Eaton made a similar point with regard to English second language students, reluctant writers as well as those with dysgraphia. They, she suggested, could use ChatGPT’s essay response as a sort of armature around which a more nuanced essay could be constructed.

When I asked Steipe, “Wither the essay?”, he began by again underscoring the fact that it is often a proxy from which professors say they can assess thinking.

“Well, if you want to teach thinking,” he said, “we should not be looking at a proxy. We should be looking at the real thing. Perhaps the real thing is data represented in a list of bullet points or in a diagram or something like an idea map. What can be said about the topic? What supports it? What contradicts it? Where are things refuted? How do they interact with each other?

“Once we’ve established that, we can give it to a chatbot and it will give us a beautiful essay. And that, actually, is very wholesome. Because, as you know, Harry Frankfurt has talked a lot about this beautiful idea of ‘bullshit’ (On Bullshit, 2005) in which we eloquently express something that has no factual content. Being able to get away from that and going back to the argument, and clearly delineating the factual content is what’s important.”

Intelligent, but not sentient

At several points in our discussions, Steipe, Joyner and Eaton used the phrase ‘ChatGPT thinks’. When I asked if they were being metaphorical, they said no. They also said that while it can be said to ‘think’, it would be a mistake for us to think that it is sentient, a fallacy that is easy to fall into because we communicate with it in natural language, that is, by asking questions, and because it responds in prose; indeed, it even apologises if it cannot answer a question.

According to Steipe, ChatGPT passes a type of test renowned Stanford University computer science Professor Terry Winograd proposed to define thinking: disambiguation of pronouns. In the sentence, “The cat ate the mouse; it was tasty”, what was tasty? The cat or the mouse? The correct answer is the mouse. In the sentence, “The cat ate the mouse, it was hungry”, which was hungry? The correct answer is the cat, even though to get its value, the pronoun ‘it’ has to jump over the mouse, so to speak, to the cat at the beginning of the sentence.

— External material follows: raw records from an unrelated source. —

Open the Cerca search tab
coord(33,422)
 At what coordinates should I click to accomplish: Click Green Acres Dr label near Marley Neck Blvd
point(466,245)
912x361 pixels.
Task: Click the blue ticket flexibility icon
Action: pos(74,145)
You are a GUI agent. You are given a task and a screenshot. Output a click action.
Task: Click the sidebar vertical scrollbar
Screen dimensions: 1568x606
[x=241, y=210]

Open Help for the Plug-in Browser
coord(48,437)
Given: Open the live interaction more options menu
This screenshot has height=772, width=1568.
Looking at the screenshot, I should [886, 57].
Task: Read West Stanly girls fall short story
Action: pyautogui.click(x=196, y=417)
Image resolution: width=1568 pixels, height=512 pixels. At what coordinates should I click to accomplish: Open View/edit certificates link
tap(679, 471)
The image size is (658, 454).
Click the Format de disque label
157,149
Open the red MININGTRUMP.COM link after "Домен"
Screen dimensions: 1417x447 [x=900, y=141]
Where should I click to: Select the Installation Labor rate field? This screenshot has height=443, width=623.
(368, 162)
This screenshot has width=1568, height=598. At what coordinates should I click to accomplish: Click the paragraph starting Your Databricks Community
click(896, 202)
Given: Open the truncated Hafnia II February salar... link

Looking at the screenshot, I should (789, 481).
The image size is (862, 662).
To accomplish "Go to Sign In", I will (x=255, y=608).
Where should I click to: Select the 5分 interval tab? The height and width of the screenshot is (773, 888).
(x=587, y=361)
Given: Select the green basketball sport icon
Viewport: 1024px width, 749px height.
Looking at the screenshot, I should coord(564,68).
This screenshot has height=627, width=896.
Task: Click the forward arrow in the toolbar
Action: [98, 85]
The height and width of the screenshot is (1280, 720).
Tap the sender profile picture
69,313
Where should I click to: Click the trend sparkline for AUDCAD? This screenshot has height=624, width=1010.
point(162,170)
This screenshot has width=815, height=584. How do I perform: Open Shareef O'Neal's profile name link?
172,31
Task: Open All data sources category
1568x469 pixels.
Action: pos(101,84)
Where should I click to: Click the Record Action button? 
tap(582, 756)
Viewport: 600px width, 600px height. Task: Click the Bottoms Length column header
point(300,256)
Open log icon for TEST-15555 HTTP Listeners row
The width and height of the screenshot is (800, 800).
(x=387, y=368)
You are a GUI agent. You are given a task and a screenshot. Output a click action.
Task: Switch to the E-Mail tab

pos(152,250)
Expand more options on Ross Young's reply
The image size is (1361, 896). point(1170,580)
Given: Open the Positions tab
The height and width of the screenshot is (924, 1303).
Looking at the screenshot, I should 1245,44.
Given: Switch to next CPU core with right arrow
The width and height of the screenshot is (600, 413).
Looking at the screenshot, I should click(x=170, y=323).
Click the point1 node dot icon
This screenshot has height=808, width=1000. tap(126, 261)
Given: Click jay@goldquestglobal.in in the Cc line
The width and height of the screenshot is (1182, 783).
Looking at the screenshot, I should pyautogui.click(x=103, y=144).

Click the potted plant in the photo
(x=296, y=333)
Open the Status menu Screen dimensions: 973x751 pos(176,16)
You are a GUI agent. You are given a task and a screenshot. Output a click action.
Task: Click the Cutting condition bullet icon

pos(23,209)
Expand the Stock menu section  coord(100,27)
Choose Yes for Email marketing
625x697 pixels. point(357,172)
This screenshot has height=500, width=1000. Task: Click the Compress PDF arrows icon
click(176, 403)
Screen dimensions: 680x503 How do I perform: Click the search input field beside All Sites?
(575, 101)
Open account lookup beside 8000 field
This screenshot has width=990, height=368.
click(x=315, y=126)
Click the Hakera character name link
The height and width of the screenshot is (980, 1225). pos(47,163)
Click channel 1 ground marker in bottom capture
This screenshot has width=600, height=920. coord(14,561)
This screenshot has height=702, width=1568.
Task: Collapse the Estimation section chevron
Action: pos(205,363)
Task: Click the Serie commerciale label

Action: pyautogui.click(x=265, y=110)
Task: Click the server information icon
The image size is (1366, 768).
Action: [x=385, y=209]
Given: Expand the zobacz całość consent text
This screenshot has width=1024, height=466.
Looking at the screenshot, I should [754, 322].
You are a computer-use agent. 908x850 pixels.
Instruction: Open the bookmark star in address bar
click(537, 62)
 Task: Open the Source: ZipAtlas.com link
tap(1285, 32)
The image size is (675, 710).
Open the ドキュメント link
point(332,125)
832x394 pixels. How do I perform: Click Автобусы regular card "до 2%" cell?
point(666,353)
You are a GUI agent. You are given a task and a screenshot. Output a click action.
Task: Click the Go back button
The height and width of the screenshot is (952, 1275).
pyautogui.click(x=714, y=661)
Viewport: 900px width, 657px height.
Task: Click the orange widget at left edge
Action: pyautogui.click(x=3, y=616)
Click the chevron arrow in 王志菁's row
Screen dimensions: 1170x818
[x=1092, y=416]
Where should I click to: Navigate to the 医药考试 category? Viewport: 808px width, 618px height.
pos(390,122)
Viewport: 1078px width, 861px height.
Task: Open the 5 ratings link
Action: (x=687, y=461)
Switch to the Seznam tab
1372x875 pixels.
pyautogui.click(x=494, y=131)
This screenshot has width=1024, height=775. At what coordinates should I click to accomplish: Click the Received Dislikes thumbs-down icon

“This is really quite striking for something that is just probabilistic reasoning. There’s a level of abstraction built in there that allows you to dereference pronouns, and it comes implicitly from the knowledge that is contained in the training data. This is why, rather than calling it ‘artificial intelligence’, I would think of it as ‘implicit’ intelligence.”

For Joyner, it comes down to how you define thinking.

“I think that in the way I would define thinking, it does do that – in the sense that it makes connections between things that previously may not have been connected. This is different from a Google search because it’s basically regurgitating from skimming. ChatGPT is doing something called thinking, but it falls far short of what defines consciousness or sentience.”

What would ChatGPT say?

ChatGPT could have written both Steipe’s and Joyner’s answers about whether it is thinking and about whether it is sentient.

To the question “Does ChatGPT think?” it answered: “As an artificial intelligence language model, ChatGPT does not have subjective experiences or consciousness in the way that humans do. However, ChatGPT is designed to simulate human-like thinking by processing and analysing text data, generating responses based on patterns and associations in the data. So, in that sense, you could say that ChatGPT engages in a type of ‘thinking’ when it generates responses to user input.”

And it answers the question “Is ChatGPT sentient?” this way:

“No, ChatGPT is not sentient. Sentience refers to the capacity for subjective experience, awareness and consciousness, which are traits that are currently only attributed to living beings. As an artificial intelligence language model, ChatGPT is a computer programme that is designed to process and generate text based on patterns and associations in large datasets, but it does not have subjective experiences, emotions or consciousness. While it can simulate human-like responses and carry out certain tasks, it is not capable of independent thought or self-awareness.”